WHAT THE TASK ASKS:
Rewrite the data from the line containing "This screenshot has width=380, height=275." through the end of the data, inclusive. Replace "Scale" with "Rotate", keep everything else unchanged, and leave the pictures out.

---------- INPUT MATERIAL

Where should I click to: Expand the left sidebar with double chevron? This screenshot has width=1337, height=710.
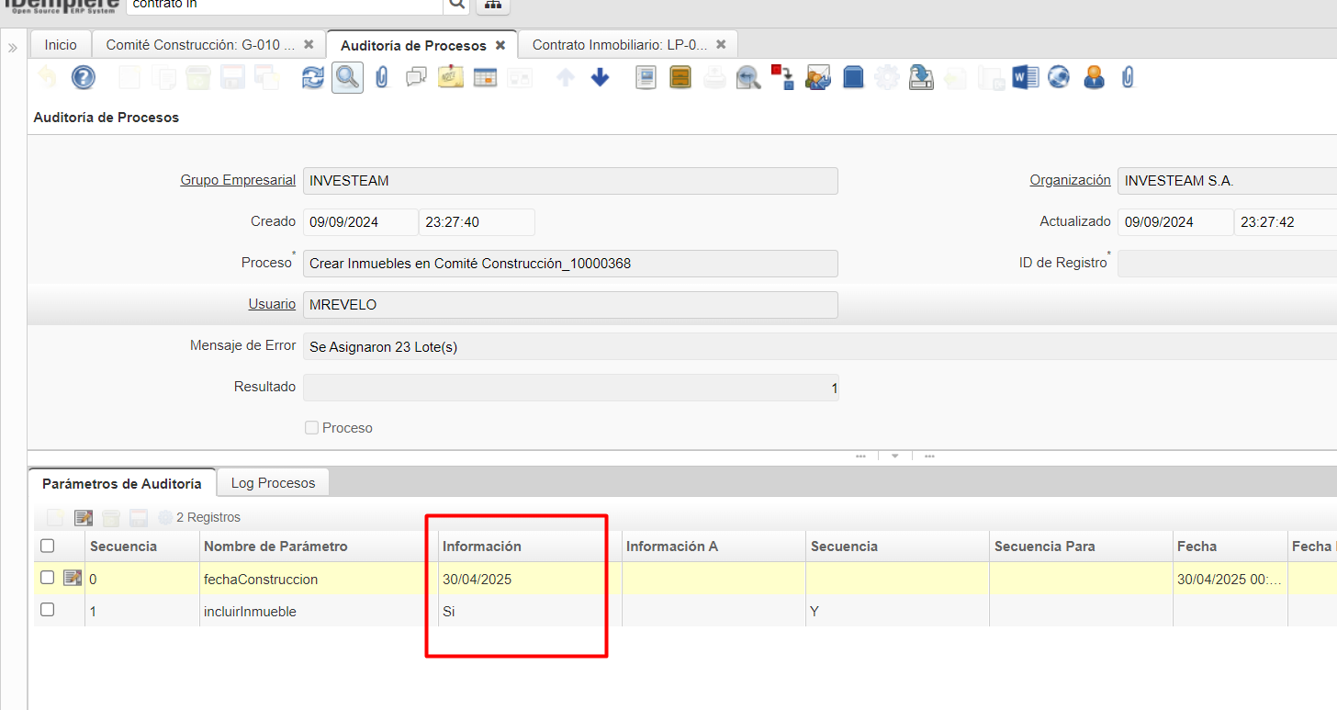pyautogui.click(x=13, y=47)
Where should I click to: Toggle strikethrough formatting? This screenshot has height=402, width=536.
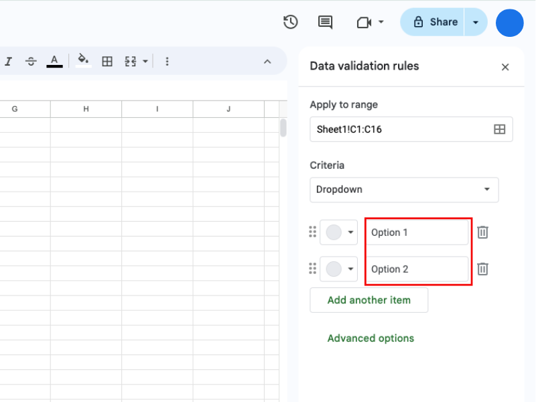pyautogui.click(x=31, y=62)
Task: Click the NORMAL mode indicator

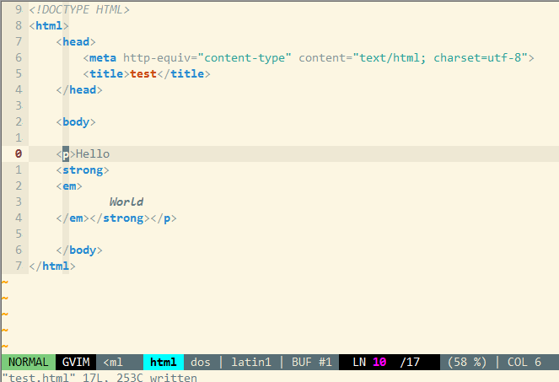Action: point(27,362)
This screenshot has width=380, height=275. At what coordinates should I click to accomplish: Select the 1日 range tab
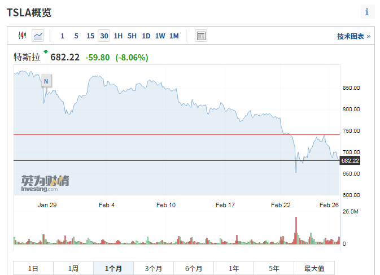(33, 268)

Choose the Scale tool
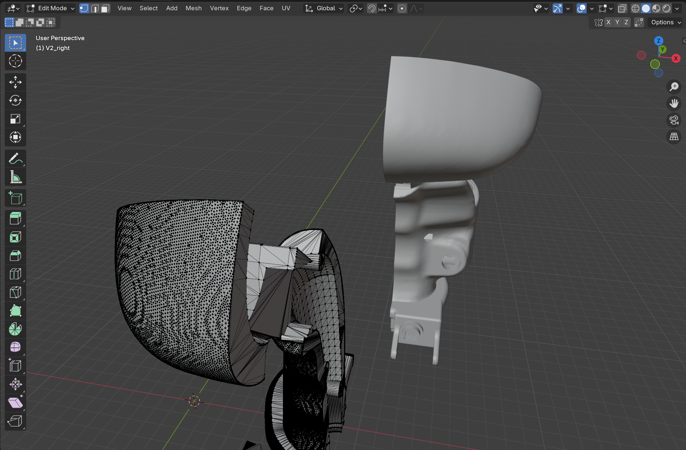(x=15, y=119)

--------------------

REPLY TO THE EXERCISE:
This screenshot has width=380, height=275. At what coordinates should I click to accomplish: Select the 1日 range tab
(33, 268)

Choose the Rotate tool
(x=15, y=119)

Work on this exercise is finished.